[Col] I've just had a whole bunch of fun at the Melbourne Singularity Summit. 
What a 'hoot'!
At the conference I made a somewhat thwarted attempt to introduce physical 
replication as a 'roadmap item' for AGI. I tried to show that AGI may be 
reached by constructing the actual necessary physics of brain material using 
different ingredients (inorganic cells and electrons instead of ions as charge 
carriers). This proposal has critical superiority because it can be argued to 
retain all the basic physics of brain material and therefore inherit all the 
natural properties in the manner of brain material. In such an approach, the 
chips would have an EEG and MEG signature like brains. The chips can be argued 
to be making use of quantum field effects just like brains do.

[Brent] Your proposal seems to be saying 'yes' to the doctor who promises to 
replicate the EM fields of your brain.

The 'doctor' (me) is delivering BOTH the EM fields and the system of action 
potentials (AP) that produce them. What they are applied to is irrelevant. In 
application they will be superior to any existing approach. They apply to (a) 
implants to repair nervous tissue, (b) tools to study brain dynamics/pathology 
like epilepsy and (c) robot brains that actually work (for a change!).

But if EM fields are what do the thinking then one's thinking would be muddled 
when you stand near power lines.

[Col] Nope. They won't/don't. It may (not shown conclusively yet) cause 
cellular malfunction in humans (like glioma). In inorganic replication, they 
will not be subject to biological malfunction because all the biological 
overheads are gone. They will be at least as EM-field-interference-resistant as 
the human brain. Probably much more so. However all such replication can get 
muddled when you blow the living s**t out of it with a TMS wand or an TES 
system! I am going to be subjected to this in mid-sept! Disruptive externally 
applied fields have to include certain dynamics, otherwise they won't have any 
functional impact. EMP and tasers will also muddle it up.
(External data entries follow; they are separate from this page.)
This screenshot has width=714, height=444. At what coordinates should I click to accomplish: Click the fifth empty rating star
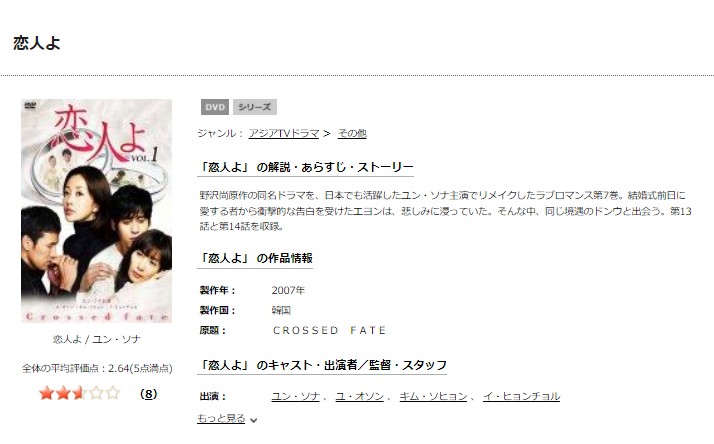[112, 393]
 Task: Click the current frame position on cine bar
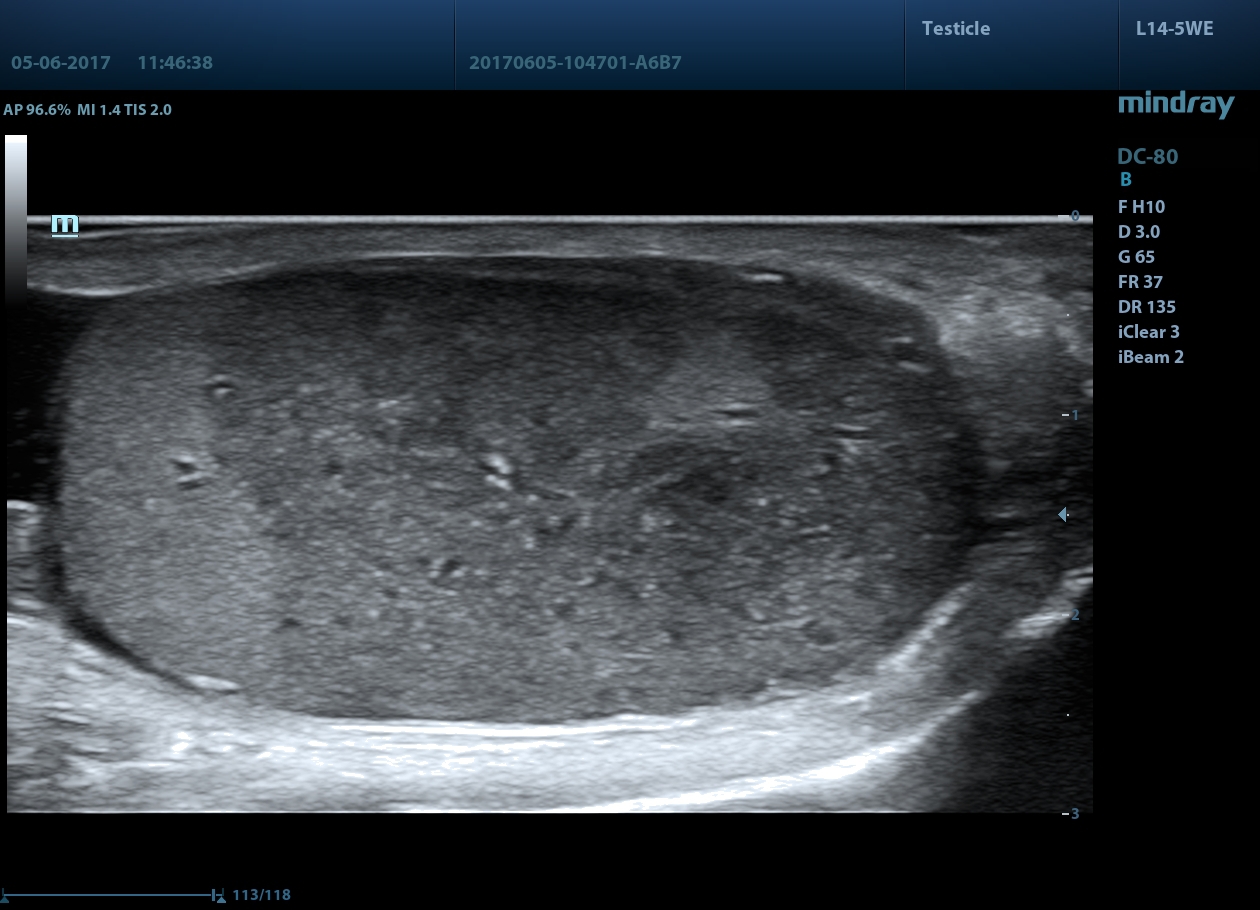click(213, 894)
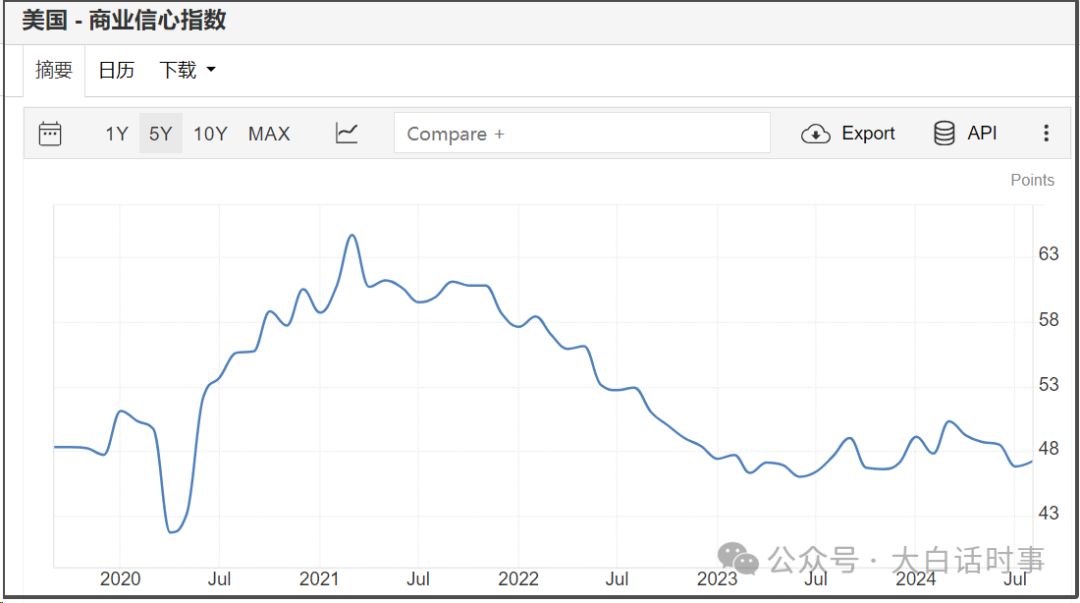Click the chart line trough in 2020
The width and height of the screenshot is (1080, 603).
pyautogui.click(x=172, y=531)
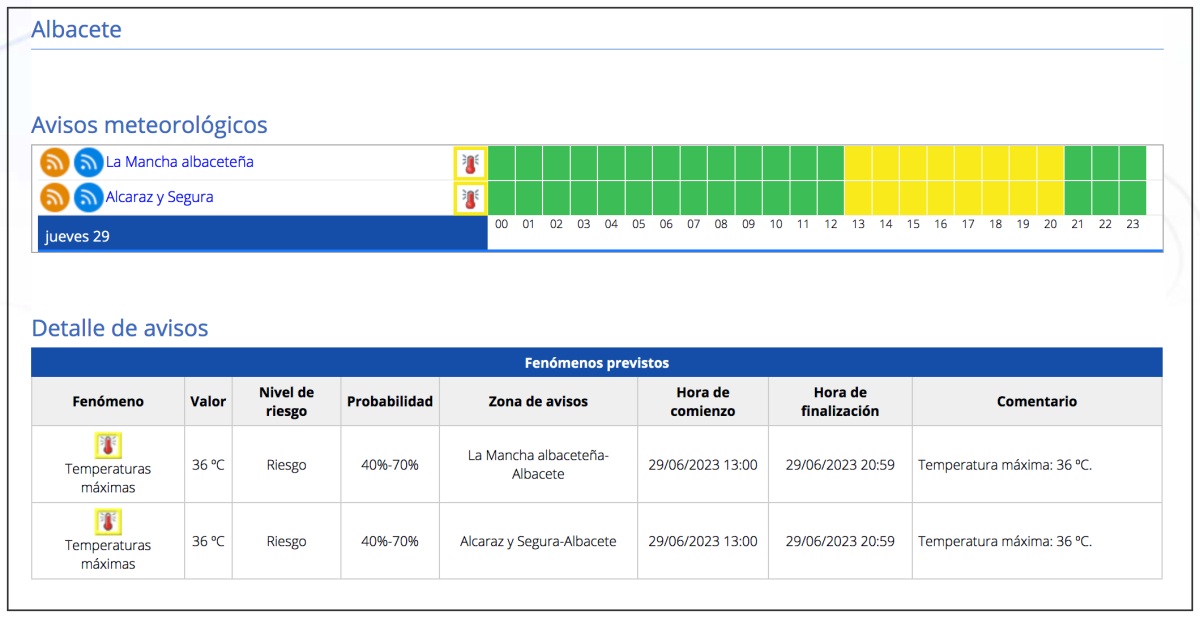Screen dimensions: 1200x618
Task: Click the La Mancha albaceteña-Albacete zone cell
Action: tap(538, 464)
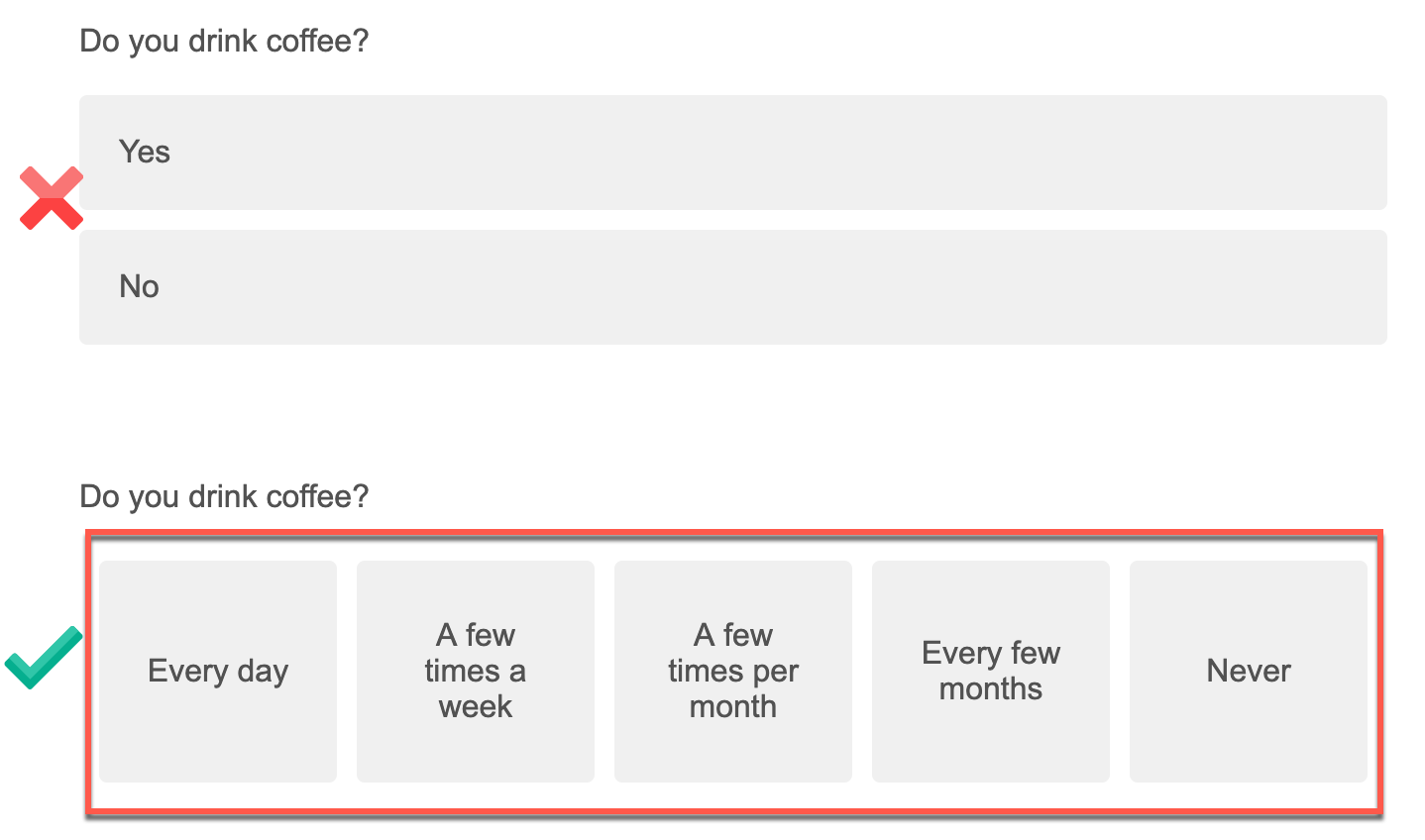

[Brent]  Of course at the atomic level the EM fields of outer electron shells 
define the chemistry - but then it's simpler to describe the brain functions in 
terms of the chemistry.

[Col] Shell operations define chemistry...right but not relevant....and 
simpler? No it isn't! That's several orders of magnitude too fine scale and all 
the biological baggage is completely unnecessary. I did my PhD thesis on this. 
Action potentials (AP) create a large EM field system based on the activity of 
ions. The AP/EM mutually resonating and adaptive dynamics are the real engine, 
not specific chemistry. You can do this organically (us) or inorganically 
(AGI).  Use electrons instead of ions, use inorganic capacitance instead of 
cell processes. Introduce the same nonlinearities and 'voila', brain tissue 
replication.

As I clearly said in my original post. - physical replication is not 
description, nor simulation, nor emulation, nor synthetic (molecular) biology, 
nor is it a model of it, nor is it mimicking anything. It literally, physically 
REPLICATES the original physics with inorganic substitute materials. In doing 
so, it can be correctly claimed to be more inclusive of all the natural physics 
(of charge location and motion and all its field production and temporal 
dynamics) than anything like a computer program or IBM's so-called 'brain 
chips', which have nothing at all to do with the original brain except 
description/modelling. It will underperform, just like all such positions have 
underperformed for 60 years: expose it to novelty and fooomp.... error.